§ **Aim 1**
Answer these questions about the passage on TGFR resonator design.
(a) What property does the mirror at the pump input end have at the pump wavelength?
(b) In Fig. 4b, what color are the higher order modes shown in?
(c) What does the fundamental mode saturate once it reaches threshold first?

The scenarios in Fig. 3 show the TGFR operating in a single-pass amplifier configuration. When considering a laser design, it is important to ensure operation on the fundamental mode. The simplest resonator design would be to butt-couple appropriate mirrors to the end-faces of the TGFR device to construct a cavity. This concept is shown in Fig. 4a, where a mirror with high transmission (HT) at the pump wavelength and high reflectivity (HR) at the lasing wavelength is positioned at the pump input end, and an output coupler mirror at the lasing wavelength is positioned at the output end. This design does not provide feedback discrimination for different modes, ensuring that each mode has essentially the same high feedback efficiency. Therefore, one would expect to obtain a highly multimode output beam from this resonator, since the core of the TGFR can support numerous transverse modes. An alternative strategy would be to slightly offset the mirrors from the TGFR end-faces, as shown in Fig. 4b. The higher order modes (shown in light red) will diffract very rapidly from the TGFR end-faces, and, therefore, experience a much reduced feedback. The higher beam quality of the fundamental mode does not diffract as quickly, and thus, through careful cavity design, one can ensure that this mode is effectively fed back into the gain medium. This approach ensures that the fundamental mode reaches threshold first and, therefore, saturates the available gain, leading to single-mode output.

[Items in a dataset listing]
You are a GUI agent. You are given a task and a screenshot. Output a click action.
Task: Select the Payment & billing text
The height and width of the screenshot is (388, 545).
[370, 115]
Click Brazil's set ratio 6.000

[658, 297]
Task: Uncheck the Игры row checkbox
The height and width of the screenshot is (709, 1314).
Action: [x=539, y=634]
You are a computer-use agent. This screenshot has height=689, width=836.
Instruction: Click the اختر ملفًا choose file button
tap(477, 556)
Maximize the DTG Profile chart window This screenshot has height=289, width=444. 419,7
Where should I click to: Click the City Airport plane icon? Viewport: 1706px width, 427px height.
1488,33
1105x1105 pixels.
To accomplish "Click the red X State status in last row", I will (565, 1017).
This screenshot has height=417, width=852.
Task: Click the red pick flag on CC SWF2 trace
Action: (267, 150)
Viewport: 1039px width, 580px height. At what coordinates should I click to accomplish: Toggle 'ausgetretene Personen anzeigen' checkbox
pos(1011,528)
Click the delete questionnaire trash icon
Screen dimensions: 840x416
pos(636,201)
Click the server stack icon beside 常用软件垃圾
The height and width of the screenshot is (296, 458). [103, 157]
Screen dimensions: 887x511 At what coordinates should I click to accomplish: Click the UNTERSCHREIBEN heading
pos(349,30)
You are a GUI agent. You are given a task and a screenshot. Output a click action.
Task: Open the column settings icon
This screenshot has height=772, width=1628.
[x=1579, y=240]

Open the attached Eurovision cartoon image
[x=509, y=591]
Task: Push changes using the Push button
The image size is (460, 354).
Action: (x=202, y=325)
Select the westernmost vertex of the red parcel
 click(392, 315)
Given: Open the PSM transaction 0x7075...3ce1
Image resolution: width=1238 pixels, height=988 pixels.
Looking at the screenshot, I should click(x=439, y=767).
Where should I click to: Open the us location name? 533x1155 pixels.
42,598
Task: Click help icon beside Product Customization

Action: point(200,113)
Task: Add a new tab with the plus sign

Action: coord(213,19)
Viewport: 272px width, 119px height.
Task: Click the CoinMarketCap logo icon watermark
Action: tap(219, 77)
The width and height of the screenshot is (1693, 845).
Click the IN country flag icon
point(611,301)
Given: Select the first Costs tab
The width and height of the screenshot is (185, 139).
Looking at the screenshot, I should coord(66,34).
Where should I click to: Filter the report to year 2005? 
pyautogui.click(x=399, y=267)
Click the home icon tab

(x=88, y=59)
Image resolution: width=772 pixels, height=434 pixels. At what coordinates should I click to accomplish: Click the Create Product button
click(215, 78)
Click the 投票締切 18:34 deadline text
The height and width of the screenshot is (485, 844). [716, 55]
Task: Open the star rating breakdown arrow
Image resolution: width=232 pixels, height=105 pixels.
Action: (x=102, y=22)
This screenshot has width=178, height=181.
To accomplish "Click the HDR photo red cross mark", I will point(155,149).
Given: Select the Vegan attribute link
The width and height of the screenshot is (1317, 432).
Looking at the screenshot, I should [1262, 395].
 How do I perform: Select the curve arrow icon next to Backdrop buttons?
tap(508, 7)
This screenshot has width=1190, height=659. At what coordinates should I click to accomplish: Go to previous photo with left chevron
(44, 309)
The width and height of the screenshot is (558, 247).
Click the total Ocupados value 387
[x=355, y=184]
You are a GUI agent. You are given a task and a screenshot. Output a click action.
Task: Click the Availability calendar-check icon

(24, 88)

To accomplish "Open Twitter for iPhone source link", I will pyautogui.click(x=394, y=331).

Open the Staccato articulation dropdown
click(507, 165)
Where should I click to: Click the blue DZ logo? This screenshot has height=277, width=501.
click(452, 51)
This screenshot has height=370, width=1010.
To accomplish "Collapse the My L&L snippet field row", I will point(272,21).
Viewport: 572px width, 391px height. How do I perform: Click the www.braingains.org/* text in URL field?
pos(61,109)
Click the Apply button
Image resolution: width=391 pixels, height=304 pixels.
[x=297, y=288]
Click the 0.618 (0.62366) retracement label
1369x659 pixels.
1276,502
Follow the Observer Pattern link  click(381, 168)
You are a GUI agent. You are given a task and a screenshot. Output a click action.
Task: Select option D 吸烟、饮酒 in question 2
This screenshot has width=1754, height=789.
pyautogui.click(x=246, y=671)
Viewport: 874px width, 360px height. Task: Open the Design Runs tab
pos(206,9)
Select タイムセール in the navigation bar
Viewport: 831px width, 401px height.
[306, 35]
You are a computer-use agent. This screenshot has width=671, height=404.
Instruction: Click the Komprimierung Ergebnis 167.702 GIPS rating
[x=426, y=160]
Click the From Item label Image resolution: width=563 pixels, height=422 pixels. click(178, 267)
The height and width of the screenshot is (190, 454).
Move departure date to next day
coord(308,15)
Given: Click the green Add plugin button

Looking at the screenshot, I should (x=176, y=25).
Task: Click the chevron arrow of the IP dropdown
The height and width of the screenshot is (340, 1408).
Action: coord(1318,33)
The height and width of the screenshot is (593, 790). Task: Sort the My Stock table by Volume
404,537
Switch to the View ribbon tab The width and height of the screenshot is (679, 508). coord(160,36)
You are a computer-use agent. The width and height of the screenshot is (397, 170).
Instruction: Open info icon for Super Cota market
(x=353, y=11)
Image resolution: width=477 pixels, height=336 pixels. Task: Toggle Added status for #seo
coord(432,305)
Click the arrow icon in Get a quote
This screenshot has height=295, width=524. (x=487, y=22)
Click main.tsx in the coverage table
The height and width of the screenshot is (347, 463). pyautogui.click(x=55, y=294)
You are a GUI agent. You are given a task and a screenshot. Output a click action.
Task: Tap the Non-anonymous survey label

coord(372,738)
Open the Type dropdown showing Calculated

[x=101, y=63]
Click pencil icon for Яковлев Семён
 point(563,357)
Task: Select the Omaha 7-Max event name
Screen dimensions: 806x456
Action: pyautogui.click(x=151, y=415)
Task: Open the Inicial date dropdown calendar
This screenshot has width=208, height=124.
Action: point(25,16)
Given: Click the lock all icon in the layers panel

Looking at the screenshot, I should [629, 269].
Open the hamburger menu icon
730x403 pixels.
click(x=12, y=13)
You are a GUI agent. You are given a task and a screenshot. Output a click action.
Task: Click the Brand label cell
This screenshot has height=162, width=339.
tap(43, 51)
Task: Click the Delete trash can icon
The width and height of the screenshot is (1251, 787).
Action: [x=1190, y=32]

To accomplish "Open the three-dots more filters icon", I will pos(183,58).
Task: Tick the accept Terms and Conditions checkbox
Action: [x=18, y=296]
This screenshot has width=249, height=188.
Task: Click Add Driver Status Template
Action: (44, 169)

§ **Aim 2**
Recast the records from the line with "Given: Open the PSM transaction 0x7075...3ce1" to the line with "Action: point(200,113)" as a Markdown table with the columns Row and Line. Number each line and leave out blank lines.

§ **Complete output 1**
(a) High transmission (HT).
(b) Light red.
(c) The available gain.

§ **Complete output 2**
| Row | Line |
|---|---|
| 1 | Given: Open the PSM transaction 0x7075...3ce1 |
| 2 | Image resolution: width=1238 pixels, height=988 pixels. |
| 3 | Looking at the screenshot, I should click(x=439, y=767). |
| 4 | Where should I click to: Open the us location name? 533x1155 pixels. |
| 5 | 42,598 |
| 6 | Task: Click help icon beside Product Customization |
| 7 | Action: point(200,113) |